Peculiarities of implementing multifractal analysis of the milled surfaces microrelief

Abstract

Manufacturing parts with a specific surface microrelief, which often determines their functional properties, is essential in various industry sectors. The practicality of studying the state of surface microrelief after various mechanical processing methods is of critical importance. It is crucial to develop specific mathematical approaches for calculating the quantitative characteristics of surface relief, a matter of significant practical interest. This paper aims to identify, discuss, and generalize the main features of implementing multifractal analysis of flat surfaces of steel and aluminum alloy samples formed by face milling with different cutting modes. Multifractal analysis of micrographs of C35 steel and AA2024 aluminum alloy sample surfaces was conducted after dry milling with various cutting modes. The statistical analysis of the area and volumes of spatial microforms reveals a linear relationship between their volumes and the sizes of the elementary cells in the coarse-graining method. This finding provides substantial evidence of fractal symmetry among these surface parameters after forming a periodic spatial relief on the surface due to the cyclic action of the tool’s cutting edge.
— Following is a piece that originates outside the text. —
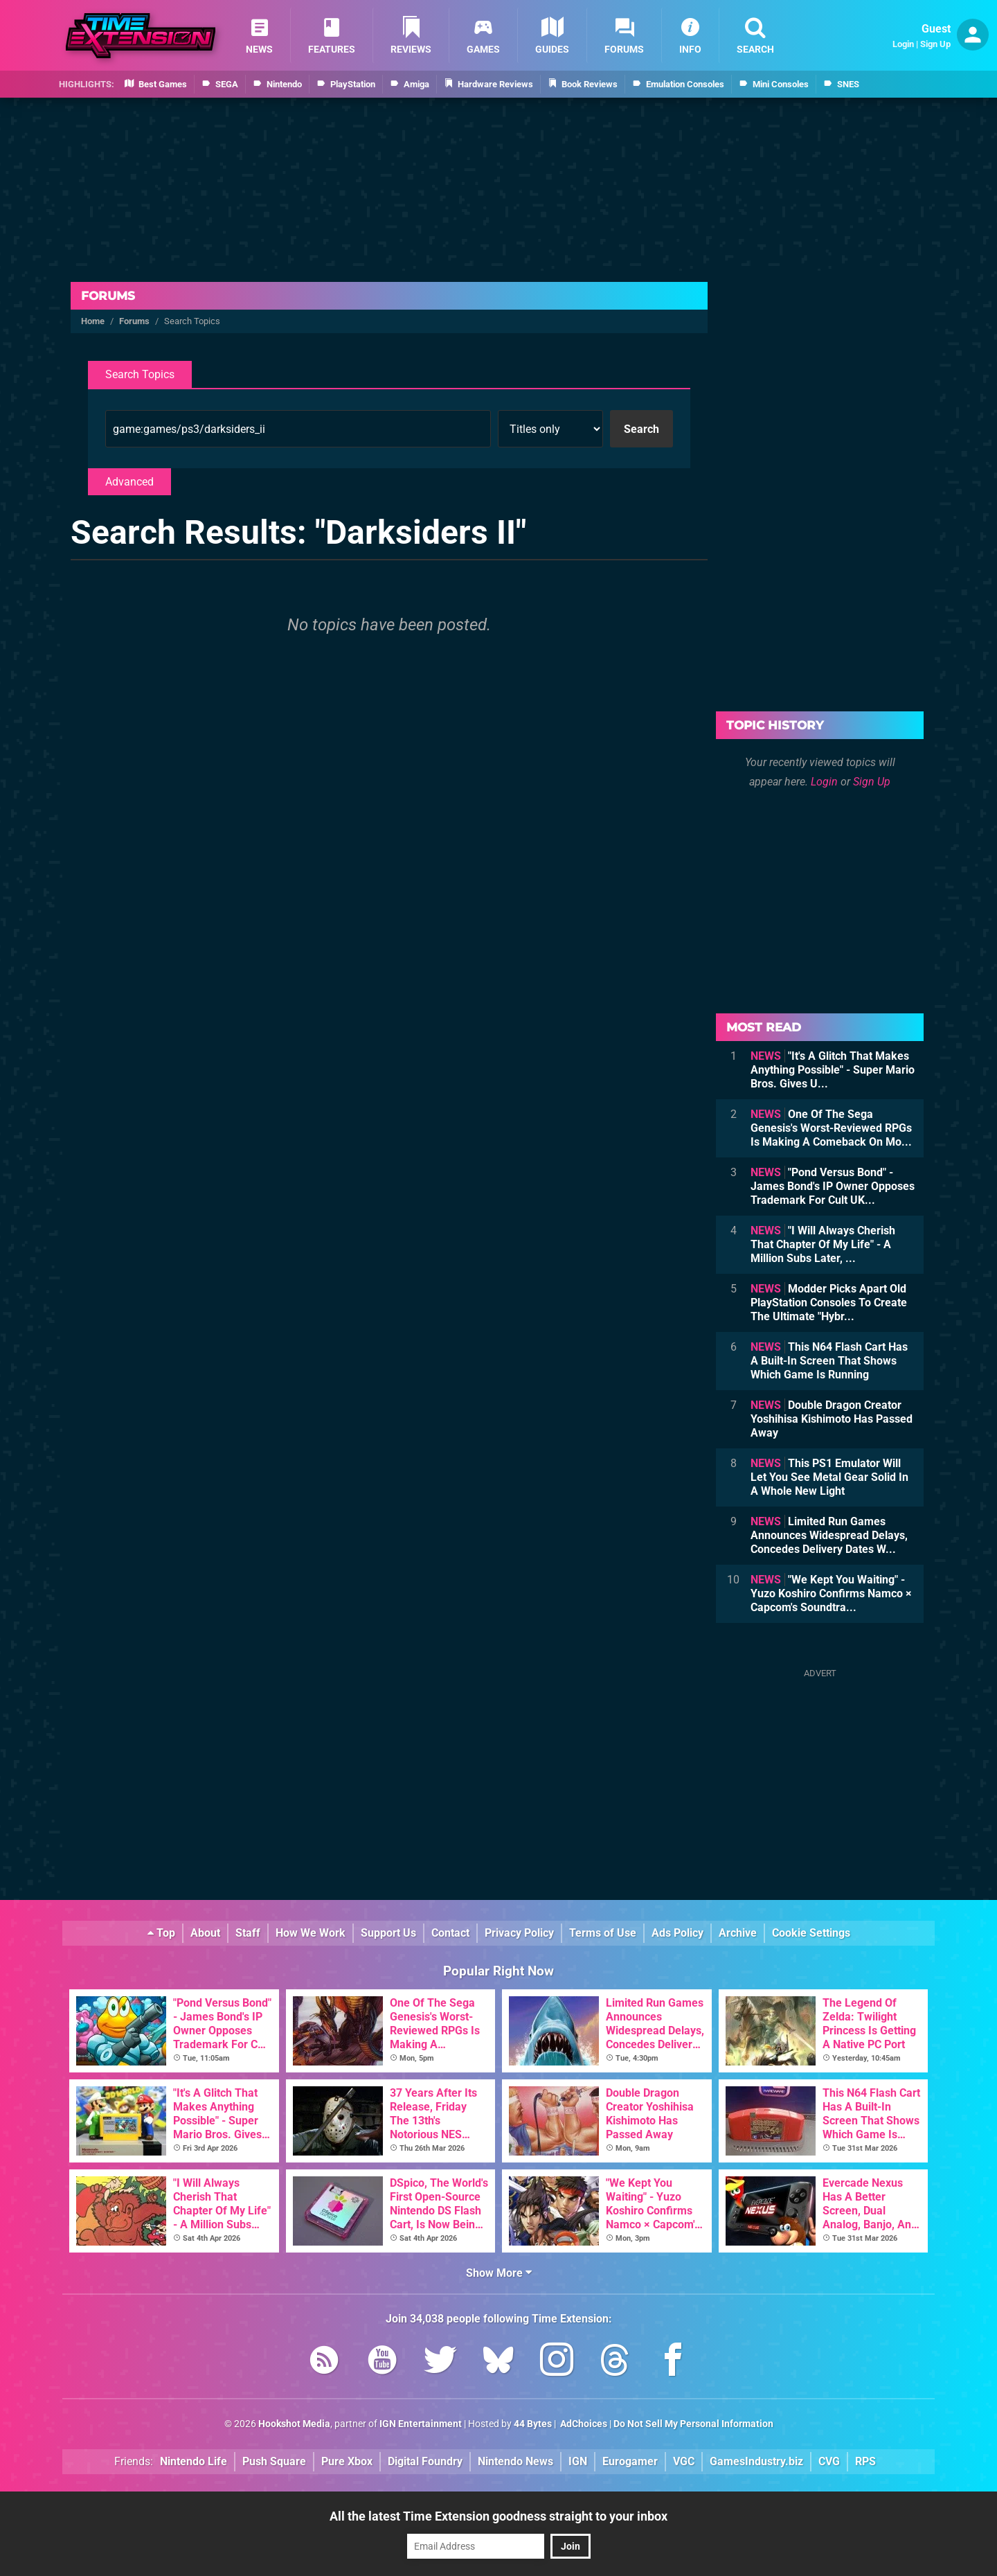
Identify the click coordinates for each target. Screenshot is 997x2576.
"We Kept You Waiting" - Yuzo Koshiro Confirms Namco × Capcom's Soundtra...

Recommendations were developed to minimize errors in calculating multifractal parameters based on milled samples’ surface area and volumes of reliefforming microforms. It was established that the analysis of multifractal parameters of the machined surface should consider the cutting process’s physical characteristics. The recommendations developed in this paper showed a strong correlation between Rényi numbers, disorder parameters, and the face milling modes of steel and aluminum alloy.